Collection entries

□ □ □

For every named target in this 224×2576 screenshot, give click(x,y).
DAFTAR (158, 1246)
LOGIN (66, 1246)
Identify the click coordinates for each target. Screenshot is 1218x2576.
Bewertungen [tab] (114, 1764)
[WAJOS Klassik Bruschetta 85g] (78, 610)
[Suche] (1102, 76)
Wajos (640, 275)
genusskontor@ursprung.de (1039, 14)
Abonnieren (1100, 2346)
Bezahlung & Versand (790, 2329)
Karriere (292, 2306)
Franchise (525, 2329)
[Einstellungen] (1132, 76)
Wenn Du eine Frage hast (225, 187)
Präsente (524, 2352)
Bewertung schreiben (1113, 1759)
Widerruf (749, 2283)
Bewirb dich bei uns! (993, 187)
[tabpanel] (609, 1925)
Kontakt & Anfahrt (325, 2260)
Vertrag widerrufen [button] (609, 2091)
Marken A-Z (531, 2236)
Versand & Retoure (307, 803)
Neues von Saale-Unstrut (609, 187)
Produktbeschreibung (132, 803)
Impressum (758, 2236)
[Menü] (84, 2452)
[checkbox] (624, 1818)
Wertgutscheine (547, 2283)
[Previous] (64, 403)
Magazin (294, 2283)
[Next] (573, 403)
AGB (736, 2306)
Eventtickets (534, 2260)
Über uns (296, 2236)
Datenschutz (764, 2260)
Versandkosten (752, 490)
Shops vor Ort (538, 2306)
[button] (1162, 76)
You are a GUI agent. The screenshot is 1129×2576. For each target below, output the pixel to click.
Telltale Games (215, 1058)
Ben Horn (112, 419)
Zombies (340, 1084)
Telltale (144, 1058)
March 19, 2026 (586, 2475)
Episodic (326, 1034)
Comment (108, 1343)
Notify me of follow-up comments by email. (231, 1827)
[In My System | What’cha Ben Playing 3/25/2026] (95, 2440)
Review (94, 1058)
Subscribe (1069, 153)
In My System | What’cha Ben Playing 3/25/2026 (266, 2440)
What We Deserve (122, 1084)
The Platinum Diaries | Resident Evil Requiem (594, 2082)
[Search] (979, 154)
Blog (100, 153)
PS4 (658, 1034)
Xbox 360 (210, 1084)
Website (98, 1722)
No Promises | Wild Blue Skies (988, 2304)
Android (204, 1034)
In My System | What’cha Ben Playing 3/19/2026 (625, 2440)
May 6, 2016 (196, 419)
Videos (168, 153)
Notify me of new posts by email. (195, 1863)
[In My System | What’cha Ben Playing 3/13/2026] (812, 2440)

□ □ □

Try it: Only a number should come back: the count of lines above that include "Playing".

Response area: 4